O líder nacional, Xi Jinping, também se manifestou, enviando condolências às famílias das vítimas e pedindo empenho total para minimizar as consequências.
Até agora: o que se sabe e o que ainda está por confirmar
Ponto: Situação atual
Mortos confirmados Pelo menos 44 pessoas
Desaparecidos / sem contato Cerca de 279 pessoas até o momento
Feridos/críticos Decenas internados, cerca de 45 em condição grave
Evacuados / refugiados Cerca de 900 pessoas levadas a abrigos temporários
Suspeitos detidos 3 detidos por suspeita de manslaughter / negligência
Motivo provável da propagação Andaimes de bambu + materiais inflamáveis nas obras externas.
Impacto e repercussões esperadas
O incêndio no Wang Fuk Court é considerado o mais letal em edifícios residenciais em Hong Kong desde o grande incêndio de 1996, no prédio comercial Garley Building, quando 41 pessoas morreram.
A tragédia reacende o debate sobre segurança em prédios altos e a utilização de andaimes de bambu — uma tradição ainda presente na cidade mas agora fortemente criticada por especialistas. Já há um movimento de reformas nas normas de construção e inspeções mais rigorosas em obras públicas, especialmente no que tange a materiais inflamáveis e rotas de evacuação.
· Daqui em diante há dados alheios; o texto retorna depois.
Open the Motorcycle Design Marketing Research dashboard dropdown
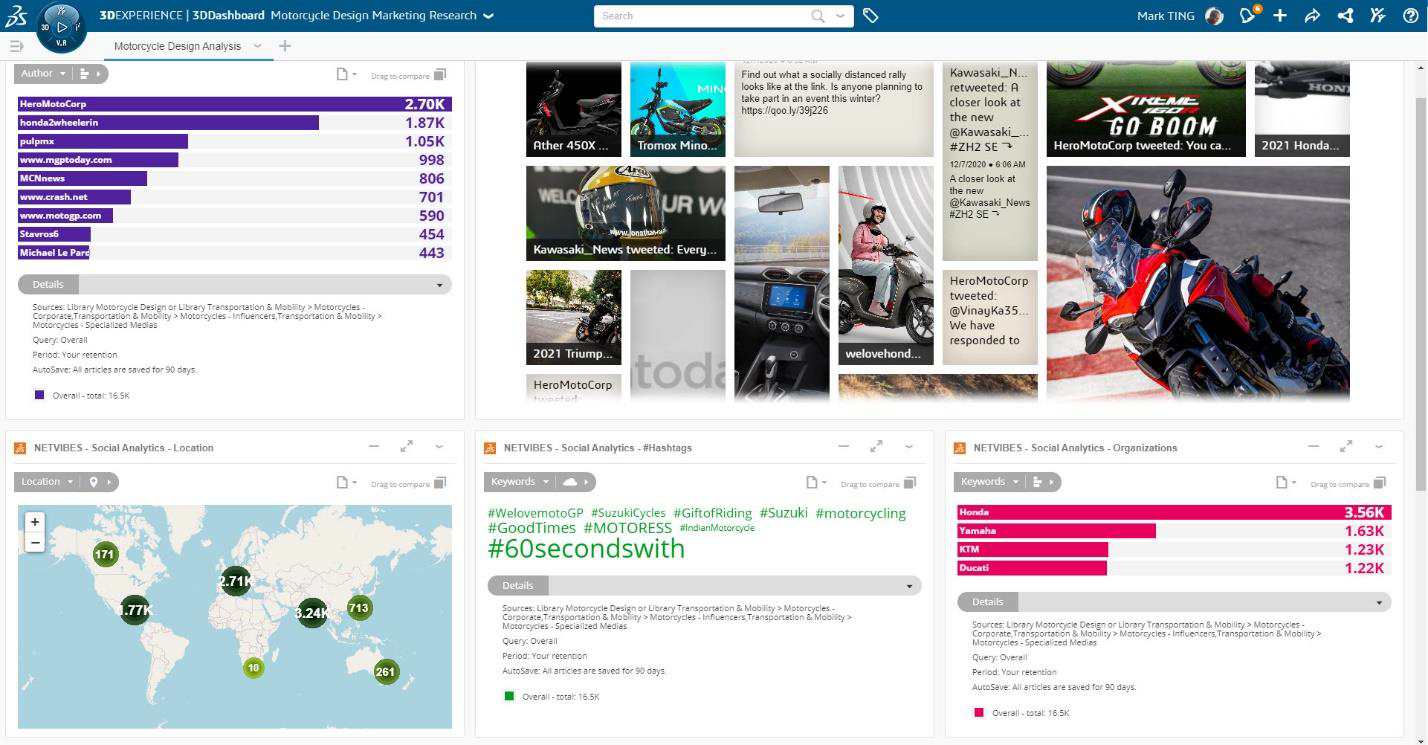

Para os moradores e seus familiares, a dor é profunda — muitos perderam parentes, amigos ou suas casas. A reação pública foi imediata, com pedidos de justiça, apuração rigorosa e revisão urgente das normas de segurança e fiscalização em edificações residenciais.
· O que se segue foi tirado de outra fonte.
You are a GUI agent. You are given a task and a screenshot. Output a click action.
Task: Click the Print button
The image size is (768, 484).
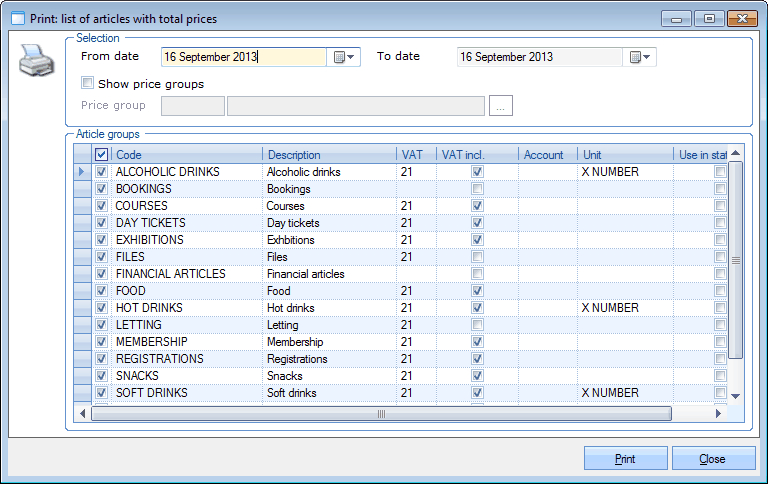pyautogui.click(x=625, y=459)
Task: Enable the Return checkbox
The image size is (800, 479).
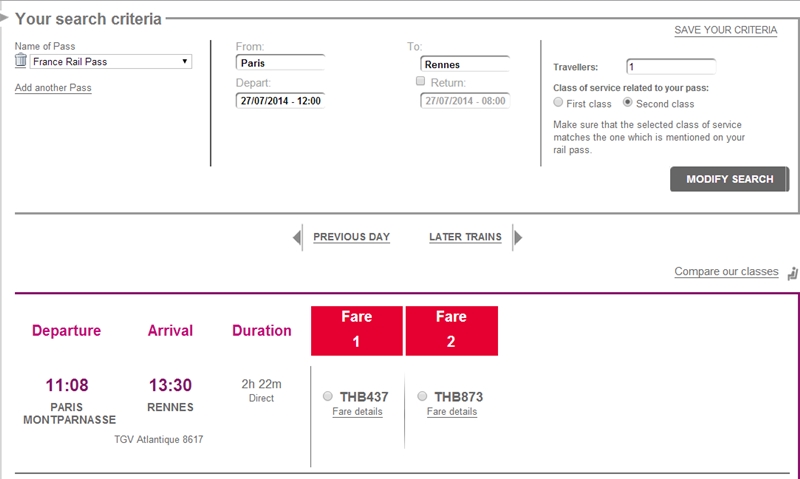Action: click(420, 81)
Conclusão: Uma tragédia que expõe fragilidades históricas
O incêndio de 26 de novembro no Tai Po expôs, de forma brutal, riscos persistentes em edifícios altos em Hong Kong — mesmo em uma cidade conhecida por suas rígidas normas urbanísticas. A combinação de materiais de obra inflamáveis, andaimes tradicionais, negligência potencial e densidade populacional elevou a catástrofe a níveis dramáticos.
Agora, resta à sociedade civil, às autoridades e aos órgãos reguladores transformarem o luto em ação concreta: reforçar fiscalização, revisar códigos de construção e garantir que a reintegração das vítimas seja acompanhada de mudanças permanentes — para que tragédias como essa não se repitam.